- [DESCRIPTION OF THE TASK]: Look through the listing below and give the number of lines in which "Pinterest" occurs, nothing more.

+++ PROVIDED MATERIAL +++

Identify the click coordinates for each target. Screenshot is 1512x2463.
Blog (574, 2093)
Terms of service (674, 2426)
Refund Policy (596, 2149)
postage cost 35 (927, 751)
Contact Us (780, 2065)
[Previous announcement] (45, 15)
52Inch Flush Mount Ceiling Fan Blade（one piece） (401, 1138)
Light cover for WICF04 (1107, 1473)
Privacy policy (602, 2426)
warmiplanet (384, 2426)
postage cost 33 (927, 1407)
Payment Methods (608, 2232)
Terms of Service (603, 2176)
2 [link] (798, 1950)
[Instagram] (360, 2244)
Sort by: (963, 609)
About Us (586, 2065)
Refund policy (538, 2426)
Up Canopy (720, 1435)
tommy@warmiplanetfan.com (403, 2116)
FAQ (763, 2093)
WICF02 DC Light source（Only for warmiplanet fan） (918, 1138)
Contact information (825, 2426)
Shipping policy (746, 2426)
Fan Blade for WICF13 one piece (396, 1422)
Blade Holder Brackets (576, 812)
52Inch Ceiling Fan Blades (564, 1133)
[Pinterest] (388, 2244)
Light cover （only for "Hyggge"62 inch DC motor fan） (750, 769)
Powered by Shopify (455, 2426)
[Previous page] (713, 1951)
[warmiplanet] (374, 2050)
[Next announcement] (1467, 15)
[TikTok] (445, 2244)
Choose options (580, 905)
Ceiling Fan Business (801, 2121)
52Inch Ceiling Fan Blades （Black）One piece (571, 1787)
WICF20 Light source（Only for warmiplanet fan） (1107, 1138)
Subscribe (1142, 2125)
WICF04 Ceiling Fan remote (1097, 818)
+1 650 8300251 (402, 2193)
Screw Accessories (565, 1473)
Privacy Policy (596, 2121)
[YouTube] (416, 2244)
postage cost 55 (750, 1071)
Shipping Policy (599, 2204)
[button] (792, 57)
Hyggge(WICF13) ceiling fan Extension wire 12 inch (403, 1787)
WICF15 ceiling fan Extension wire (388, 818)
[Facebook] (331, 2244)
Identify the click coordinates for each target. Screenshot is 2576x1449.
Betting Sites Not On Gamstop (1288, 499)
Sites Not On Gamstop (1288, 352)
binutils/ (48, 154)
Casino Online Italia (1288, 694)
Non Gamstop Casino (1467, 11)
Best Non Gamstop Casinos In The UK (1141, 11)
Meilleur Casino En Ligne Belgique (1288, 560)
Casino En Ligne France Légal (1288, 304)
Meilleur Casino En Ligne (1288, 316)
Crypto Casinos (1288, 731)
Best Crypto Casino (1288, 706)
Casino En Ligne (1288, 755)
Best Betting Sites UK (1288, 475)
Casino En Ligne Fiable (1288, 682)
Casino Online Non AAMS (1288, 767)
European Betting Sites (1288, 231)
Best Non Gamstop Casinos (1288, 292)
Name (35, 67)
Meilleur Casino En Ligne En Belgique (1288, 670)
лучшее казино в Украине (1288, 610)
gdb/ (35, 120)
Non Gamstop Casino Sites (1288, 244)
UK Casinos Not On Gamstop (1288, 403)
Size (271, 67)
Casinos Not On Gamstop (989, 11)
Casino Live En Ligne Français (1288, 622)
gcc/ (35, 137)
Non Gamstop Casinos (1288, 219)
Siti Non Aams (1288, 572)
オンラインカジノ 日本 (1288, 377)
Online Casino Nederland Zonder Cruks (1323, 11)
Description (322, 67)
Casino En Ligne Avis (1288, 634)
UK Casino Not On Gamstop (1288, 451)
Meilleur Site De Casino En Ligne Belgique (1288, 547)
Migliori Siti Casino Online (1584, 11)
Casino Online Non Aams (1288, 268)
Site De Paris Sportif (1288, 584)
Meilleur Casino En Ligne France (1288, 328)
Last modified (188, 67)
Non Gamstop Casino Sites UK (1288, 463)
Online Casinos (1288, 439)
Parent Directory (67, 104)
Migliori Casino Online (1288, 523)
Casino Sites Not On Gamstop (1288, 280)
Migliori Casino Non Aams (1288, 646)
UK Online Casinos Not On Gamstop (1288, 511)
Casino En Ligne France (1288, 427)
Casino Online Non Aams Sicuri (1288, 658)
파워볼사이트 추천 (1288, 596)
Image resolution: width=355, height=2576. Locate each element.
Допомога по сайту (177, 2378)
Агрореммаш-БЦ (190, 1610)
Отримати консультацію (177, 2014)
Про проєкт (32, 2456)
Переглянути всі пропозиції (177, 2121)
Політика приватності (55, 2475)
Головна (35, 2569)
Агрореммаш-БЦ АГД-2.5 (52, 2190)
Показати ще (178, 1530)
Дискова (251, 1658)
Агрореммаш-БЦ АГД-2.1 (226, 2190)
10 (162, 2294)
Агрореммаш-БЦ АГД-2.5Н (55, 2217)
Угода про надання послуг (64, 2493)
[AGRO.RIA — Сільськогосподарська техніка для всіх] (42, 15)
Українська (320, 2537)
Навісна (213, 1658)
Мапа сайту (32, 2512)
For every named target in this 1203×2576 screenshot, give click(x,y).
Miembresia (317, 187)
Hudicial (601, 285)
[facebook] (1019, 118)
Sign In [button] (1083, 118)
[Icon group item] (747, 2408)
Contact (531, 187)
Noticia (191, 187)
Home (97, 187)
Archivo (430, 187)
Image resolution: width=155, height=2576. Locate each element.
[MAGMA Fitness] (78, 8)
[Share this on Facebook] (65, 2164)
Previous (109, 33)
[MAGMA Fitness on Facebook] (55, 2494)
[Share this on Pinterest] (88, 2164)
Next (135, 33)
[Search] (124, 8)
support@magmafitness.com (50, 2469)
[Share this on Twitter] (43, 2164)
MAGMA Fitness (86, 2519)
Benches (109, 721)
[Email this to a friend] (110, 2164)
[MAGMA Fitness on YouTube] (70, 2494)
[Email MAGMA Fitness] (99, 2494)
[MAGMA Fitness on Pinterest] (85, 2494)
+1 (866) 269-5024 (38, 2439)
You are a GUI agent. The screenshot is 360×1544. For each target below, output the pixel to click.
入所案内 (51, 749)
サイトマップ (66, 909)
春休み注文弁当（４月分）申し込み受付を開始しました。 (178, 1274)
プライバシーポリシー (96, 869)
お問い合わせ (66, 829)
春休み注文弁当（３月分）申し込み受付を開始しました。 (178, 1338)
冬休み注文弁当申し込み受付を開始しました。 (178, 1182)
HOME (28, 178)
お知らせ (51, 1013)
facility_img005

+++

- [TASK RESPONSE]: 3